The global demand for protein is predicted to increase by 50% by 2050 [1,2]. As the global population increases, the demand for protein from animal sources has grown. With the expansion of livestock farming, overgrazing has contributed to a reduction in terrestrial biodiversity and increased greenhouse gas emissions, climate change and global warming [1]. To meet the increasing protein demand and to protect the ecosystem, more sustainable protein foods are needed to partially replace animal sources of protein. Inexpensive plant proteins, such as legume seeds, can address the shortage of protein supply and are environmentally friendly, making them ideal for developing countries with rapidly growing populations [3].

Common vetch (Vicia sativa L.), a self-pollinated annual legume, with a genome size of 1.5 Gb, is drought- and cold-tolerant and is widely grown as food for humans and livestock and used extensively for soil improvement. Common vetch is one of the most genetically and phenotypically variable species of Vicia, with great variability in plant morphology, maturity, stem length and thickness, leaf width, pod setting, pod and seed size, and nutritional indicators [4,5,6]. It is certainly an attractive source of plant-based protein for many regions of the world, especially for dryland agriculture [7]. Common vetch has been found to have been food for early humans in archaeological investigations of Neolithic and Bronze Age sites, as well as ancient Roman settlements in Europe. During the famine years, people in certain regions of Europe and the Middle East detoxified common vetch for consumption in brine [8]. Common vetch contains a high concentration of crude protein in the seeds, ranging from 24% to 32% [2]. This concentration is comparable to those in lentils (Lens culinaris M.) and chickpeas (Cicer arietinum L.) [9]. Common vetch seeds contain 18 amino acids, with an essential amino acid/nonessential amino acid ratio of approximately 0.7, which is much higher than the 0.38 recommended by the World Health Organization [10]. In addition to its nutritional value, common vetch contains a large number of chemical components with pharmacological activity [8,11]. However, common vetch cannot be fed in large quantities to monogastric animals and is currently used mainly as a feed for ruminants. It can be argued that a higher value return can be observed by using it as a food crop for humans [2]. The market circulation of common vetch seeds as edible legumes is hampered by a series of antinutritional factors. Chief among these factors is a class of cyanogenic glycosides, named vicianin, which hydrolyze to produce hydrogen cyanide (HCN) [12].

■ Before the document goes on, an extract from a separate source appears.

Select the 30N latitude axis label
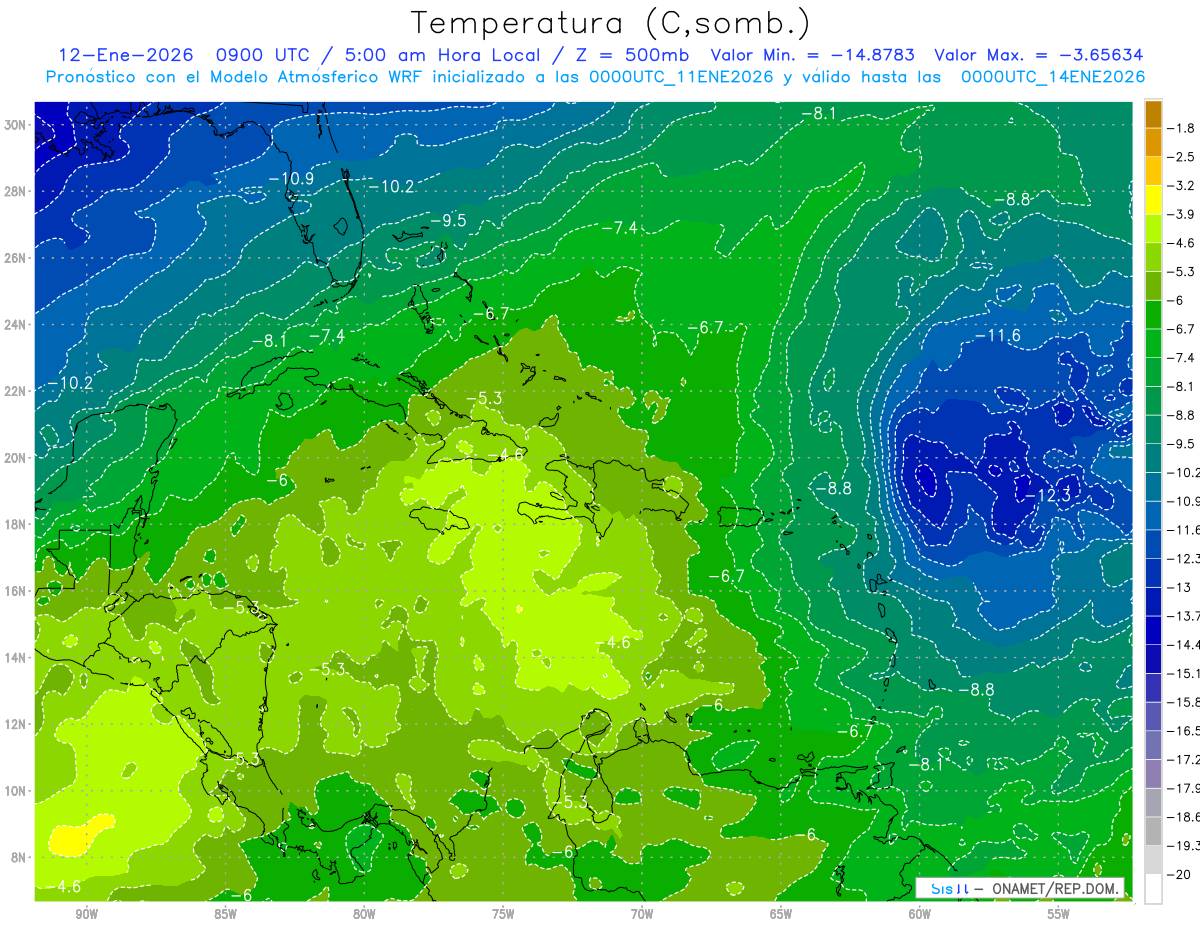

As a secondary metabolite with defense functions, cyanogenic glycosides have been found in more than 3000 higher plants, including ferns, gymnosperms and angiosperms [13,14]. Cyanogenic glycosides are stored in vacuoles. When herbivores or pathogens damage cyanogenic plant tissues, β-glucosidase and α-hydroxynitrile lyase degrade cyanogenic glycosides in cells, generate and release toxic HCN, glucose, aldehydes or ketones, and produce chemical defense reactions [15]. Cyanogenic glycosides have many structural phenotypes in different plants, such as amygdalin, dhurrin [16], linamarin and lotaustralin [17], and vicianin [12]. The biosynthesis of cyanogenic glycosides in plants involves three kinds of enzymes, including two cytochrome P450 genes, belonging to the CYP79 and CYP71 families, and a glucose transferase, UGT85B1 [18].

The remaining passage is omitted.